Я был воспитан в другой атмосфере.
Я, ведь, и в Советском Союзе жил внутренним эмигрантом. У меня были несоветские взгляды, иная жизненная позиция. Начиная с веры в Бога, к которой я был приучен с детства. Мне в школе нужно было вступать в комсомол, а там в уставе было записано, что я должен бороться с религией. Ну как я мог вступить?! Я и не вступал. Я пытался объяснять свою позицию, но на меня обрушивались с руганью. Лишили перед самыми выпускными экзаменами золотой медали... Так я и жил все советские годы - внутренним эмигрантом.
Но сегодня я не уподобляюсь тем людям, которые громче всех проклинают СССР, а в советское время были комсомольцами и коммунистами.
А.С.: Просто сейчас безопасно стало критиковать. Поборолись бы они тогда...
З.Ч.: Об этом и речь. Я не понимаю, к примеру, профессора Андрея Зубова. Тогда надо было бороться, а сейчас что толку воевать с советской властью, когда её нету. Правильно сказал Валентин Распутин: русский народ эту бациллу переварил, она уже потеряла свою разрушительную пассионарность...

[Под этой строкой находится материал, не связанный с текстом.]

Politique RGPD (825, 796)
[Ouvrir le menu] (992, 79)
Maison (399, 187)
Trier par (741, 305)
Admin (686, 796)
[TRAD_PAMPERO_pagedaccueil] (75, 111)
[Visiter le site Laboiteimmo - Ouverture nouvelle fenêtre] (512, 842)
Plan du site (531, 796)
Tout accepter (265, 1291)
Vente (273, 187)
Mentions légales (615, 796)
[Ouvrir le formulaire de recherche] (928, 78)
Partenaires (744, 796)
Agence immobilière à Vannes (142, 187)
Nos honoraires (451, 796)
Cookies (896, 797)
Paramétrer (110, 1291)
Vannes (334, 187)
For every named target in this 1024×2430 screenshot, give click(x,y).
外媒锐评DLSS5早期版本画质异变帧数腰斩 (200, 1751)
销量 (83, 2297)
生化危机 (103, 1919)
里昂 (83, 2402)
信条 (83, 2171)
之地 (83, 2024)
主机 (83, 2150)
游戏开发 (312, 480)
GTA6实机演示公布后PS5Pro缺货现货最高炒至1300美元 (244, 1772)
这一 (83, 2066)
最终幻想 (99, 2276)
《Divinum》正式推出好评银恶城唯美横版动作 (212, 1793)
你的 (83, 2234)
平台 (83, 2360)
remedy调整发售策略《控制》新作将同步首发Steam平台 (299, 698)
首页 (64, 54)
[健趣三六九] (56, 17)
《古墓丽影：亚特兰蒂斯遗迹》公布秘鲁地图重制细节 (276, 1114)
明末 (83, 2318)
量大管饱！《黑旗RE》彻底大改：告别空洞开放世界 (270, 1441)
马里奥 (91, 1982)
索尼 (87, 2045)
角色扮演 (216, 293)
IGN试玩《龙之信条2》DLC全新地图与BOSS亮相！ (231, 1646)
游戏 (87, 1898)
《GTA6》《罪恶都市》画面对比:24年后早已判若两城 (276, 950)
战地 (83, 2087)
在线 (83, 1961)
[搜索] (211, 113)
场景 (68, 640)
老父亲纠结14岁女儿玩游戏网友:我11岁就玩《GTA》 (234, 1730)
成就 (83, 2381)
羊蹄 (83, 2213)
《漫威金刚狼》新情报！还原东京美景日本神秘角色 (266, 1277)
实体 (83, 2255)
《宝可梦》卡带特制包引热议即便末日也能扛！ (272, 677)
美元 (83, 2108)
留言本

Но вернусь к вопросу о тех русских эмигрантах, кто сотрудничал с фашистами. Хочу, пользуясь случаем, прояснить один вопрос, на котором спекулируют некоторые злопыхатели. Нашли в интернете фотографию Георгия Николаевича Бен-Чавчавадзе, который служил офицером вермахта, и пытаются в связи с этим облить грязью вашего покорного слугу. Действительно, был такой человек. Как он оказался офицером вермахта? История такова. Когда ему было семь лет, во время Гражданской войны где-то на юге погиб его отец - белый офицер Николай Чавчавадзе. Мать осталась вдовой с ребенком на руках, жила она тогда в Киеве. За ней ухаживал какой-то немецкий дипломат. Немец в итоге женился на вдове русского офицера, усыновил мальчика, но фамилию не отнял, чтобы не травмировать отрока. Потом они собрались уехать в Германию, но оказалось, что это непросто сделать, имея княжескую фамилию. И какой-то комиссар, еврей по национальности, по каким-то причинам благоволивший им, предложил во избежание неприятностей добавить мальчику прибавку Бен к фамилии Чавчавадзе. Мол, с фамилией в паспорте Бен-Чавчавадзе он без проблем уедет.
А.С.: Фамилия стала похожана еврейскую...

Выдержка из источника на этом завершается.